Photo by J. Tyler Franklin

Louisville Chef Edward Lee of 610 Magnolia and Whiskey Dry has a new book coming out later this month. "Buttermilk Graffiti" is part memoir, part cookbook, and is based off a two-year road trip during which Lee traveled across the country and embedded in different food communities. I spoke with Lee about the book:

On exploring tough topics through food:

"I see food as a gateway or an entry-point to everything, to everything that we discuss — politics, race. All the difficult things about life, there is a way to look at it through the lens of food. What I find purifying about food is that there is something very innate, very simple about the enjoyment of food. It kind of lets people put their guard down a little bit, and you can sort of get at the crux of things while you are eating a meal."

On his time writing about Middle Eastern food in Dearborn, Michigan — a predominantly Muslim community — during the week after the Pulse nightclub shooting:

"I went to Dearborn the week after the Pulse nightclub shooting in Orlando when a supposed Muslim person had just killed many, many people.

"So, it was a very awkward time in America, a very awkward time to be in a predominately Muslim community, where, apparently, all eyes were watching them. And it was also Ramadan. So those two things overlapping and then me, this curious, but sort of fumbling outsider walking into this situation going, ‘Hey, I want to write about food and I want to write about your culture,’ the people were not just having any of it.

"It forced me to find a way to try to get into their culture, be accepted into their culture for the short time that I was there and anyway, if you read the book, I decided to fast for Ramadan, even though I’m not Muslim. All of the sudden, it changed the way people looked at me. It changed the way I looked at their culture and there was — something happened through that experience. It was a very personal experience, but also a very eye-opening experience.

"And it was one of those things where it is very difficult for me to write about that food, that culture, without writing about their religion."

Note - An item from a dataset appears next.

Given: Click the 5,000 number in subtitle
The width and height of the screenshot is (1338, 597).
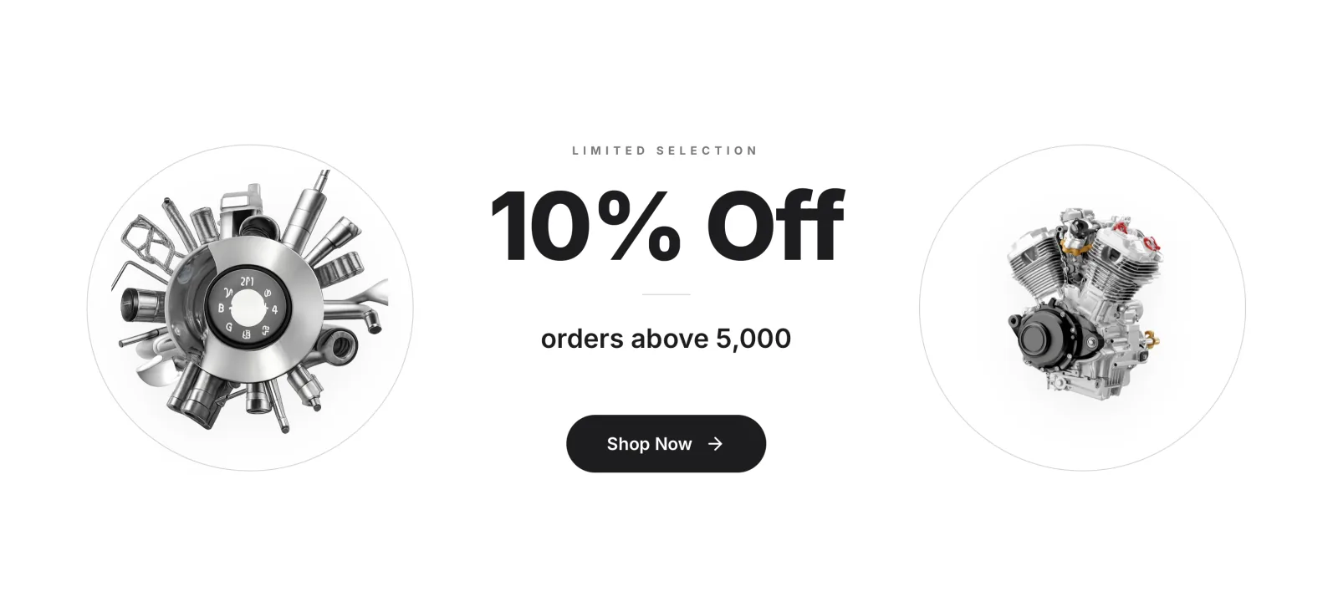Looking at the screenshot, I should pyautogui.click(x=753, y=339).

On feeling like an outsider and embedding in communities to learn:

"Any other Asian-American person will share this experience. If you are born here, but you are Asian-American — or Muslim, or African-American — you live in a very odd world where you’re kind of an outsider here, but then like, I go to Korea and the Koreans are like, ‘Oh no, you are not Korean at all!’

"Now as I travel all over the place, I realize that everywhere I go I’m an outsider. Part of it is up to me to sort of infiltrate whatever world or community that I’m in; it’s never made me feel uncomfortable to be labeled the outsider. It’s always more of a curiosity, like how do I get inside this person’s head or community? How do I embed myself here?

"I think when you come at it from a place of respect and a place of learning, from a place of saying, ‘Listen, I’m here for this period of time. I really want to learn as much as I can,’ I think people respond. I think people in general, people are very, very nice."